Background Resistance to therapy is a frequent occurrence in patients with epidermal growth factor receptor (EGFR)-mutant non-small-cell lung cancer (NSCLC) who are treated with EGFR tyrosine kinase inhibitors (EGFR-TKIs). However, spatial information on how the tumor microenvironment (TME) changes within the same patient from baseline to resistance to first- and then third-generation EGFR-TKIs is scarce.
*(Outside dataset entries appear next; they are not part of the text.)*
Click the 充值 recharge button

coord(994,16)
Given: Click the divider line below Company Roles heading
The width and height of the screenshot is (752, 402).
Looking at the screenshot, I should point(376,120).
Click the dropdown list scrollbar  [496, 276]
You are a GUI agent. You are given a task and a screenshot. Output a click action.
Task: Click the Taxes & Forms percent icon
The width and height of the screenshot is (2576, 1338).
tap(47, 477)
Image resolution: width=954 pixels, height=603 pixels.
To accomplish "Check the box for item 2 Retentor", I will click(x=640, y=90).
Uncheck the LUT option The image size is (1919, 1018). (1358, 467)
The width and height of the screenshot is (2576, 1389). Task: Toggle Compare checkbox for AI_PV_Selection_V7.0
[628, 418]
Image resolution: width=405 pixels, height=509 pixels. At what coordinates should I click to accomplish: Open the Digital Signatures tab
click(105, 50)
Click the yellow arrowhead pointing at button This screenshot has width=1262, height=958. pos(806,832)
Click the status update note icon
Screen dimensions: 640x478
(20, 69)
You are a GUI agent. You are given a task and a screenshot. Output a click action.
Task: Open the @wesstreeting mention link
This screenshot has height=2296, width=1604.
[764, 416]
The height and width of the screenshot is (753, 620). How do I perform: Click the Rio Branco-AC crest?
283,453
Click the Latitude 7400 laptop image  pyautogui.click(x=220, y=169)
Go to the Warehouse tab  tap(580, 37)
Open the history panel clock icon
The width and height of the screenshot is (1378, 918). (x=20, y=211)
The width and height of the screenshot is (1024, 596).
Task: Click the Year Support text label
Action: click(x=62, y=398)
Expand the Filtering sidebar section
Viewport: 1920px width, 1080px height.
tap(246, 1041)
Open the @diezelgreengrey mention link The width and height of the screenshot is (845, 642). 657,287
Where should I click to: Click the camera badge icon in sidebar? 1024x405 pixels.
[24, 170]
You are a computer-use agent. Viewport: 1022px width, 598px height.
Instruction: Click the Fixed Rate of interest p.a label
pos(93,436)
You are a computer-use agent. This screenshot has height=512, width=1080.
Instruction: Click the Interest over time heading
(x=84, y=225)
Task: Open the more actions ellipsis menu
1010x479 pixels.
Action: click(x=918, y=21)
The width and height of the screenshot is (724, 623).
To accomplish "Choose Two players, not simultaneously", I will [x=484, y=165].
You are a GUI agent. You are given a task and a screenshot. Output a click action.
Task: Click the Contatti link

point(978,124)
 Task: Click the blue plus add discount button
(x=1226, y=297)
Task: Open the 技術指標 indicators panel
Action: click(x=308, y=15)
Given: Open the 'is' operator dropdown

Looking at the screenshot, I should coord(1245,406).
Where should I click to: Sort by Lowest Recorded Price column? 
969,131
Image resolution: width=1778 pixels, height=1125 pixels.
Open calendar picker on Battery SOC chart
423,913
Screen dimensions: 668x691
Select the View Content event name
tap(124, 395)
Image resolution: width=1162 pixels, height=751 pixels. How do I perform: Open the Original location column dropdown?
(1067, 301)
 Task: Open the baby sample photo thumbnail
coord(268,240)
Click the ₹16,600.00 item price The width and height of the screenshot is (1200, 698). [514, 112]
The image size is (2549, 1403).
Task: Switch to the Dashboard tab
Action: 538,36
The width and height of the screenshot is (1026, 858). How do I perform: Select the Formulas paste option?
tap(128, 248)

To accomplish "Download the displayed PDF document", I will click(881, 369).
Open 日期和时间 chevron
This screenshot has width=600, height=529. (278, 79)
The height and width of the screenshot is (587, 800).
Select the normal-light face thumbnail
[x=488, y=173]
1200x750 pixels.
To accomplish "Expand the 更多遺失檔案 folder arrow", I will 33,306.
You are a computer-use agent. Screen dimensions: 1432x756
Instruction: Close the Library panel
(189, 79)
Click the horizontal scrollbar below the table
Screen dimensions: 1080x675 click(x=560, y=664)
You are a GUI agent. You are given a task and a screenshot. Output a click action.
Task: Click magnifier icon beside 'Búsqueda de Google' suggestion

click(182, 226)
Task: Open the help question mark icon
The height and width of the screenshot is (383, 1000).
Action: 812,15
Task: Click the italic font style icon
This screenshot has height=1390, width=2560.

Here, we used rare consecutive re-biopsies to build a longitudinal, compartment-resolved spatial atlas that captures within-patient TME remodeling across sequential EGFR-TKIs. Methods A patient-matched biopsy cohort with serial samples obtained at baseline (T0), after resistance to first-generation EGFR-TKI (T1), and after resistance to third-generation EGFR-TKI (T2) was created. Using GeoMx Digital Spatial Profiling (DSP), tumor-enriched and stroma-enriched areas of interest (AOIs) were segmented, and paired RNA and protein profiles were quantified. We tracked temporal changes in compartment-specific heterogeneity and immune remodeling, and explored associations between early remodeling and subsequent T790M acquisition. Results We analyzed the data from 15 samples of 6 patients. Tumor- and stroma-enriched compartments were not only transcriptionally but also protein-wise consistently distinct. Spatial heterogeneity was almost entirely stable from T0 to T1 and increased substantially from T1 to T2, with changes in the stroma-enriched compartments accounting for most of the increase. Early remodeling was characterized by loss of T cell activation programs, reduced neutrophil signatures, increased myeloid remodeling, and impairment of antigen presentation. Longitudinal analyses pointed to a biphasic immune trajectory, with early myeloid remodeling and late stromal checkpoint reprogramming. Importantly, early spatial remodeling patterns were different in samples, which later acquired T790M. Conclusions This study shows how the TME changes dynamically during sequential EGFR-TKI therapy in EGFR-mutant NSCLC. It reveals a late, stroma-driven expansion of spatial heterogeneity and stage-dependent immune remodeling, and provides a longitudinal reference that supports testable, time-aware hypotheses for future validation and functional studies.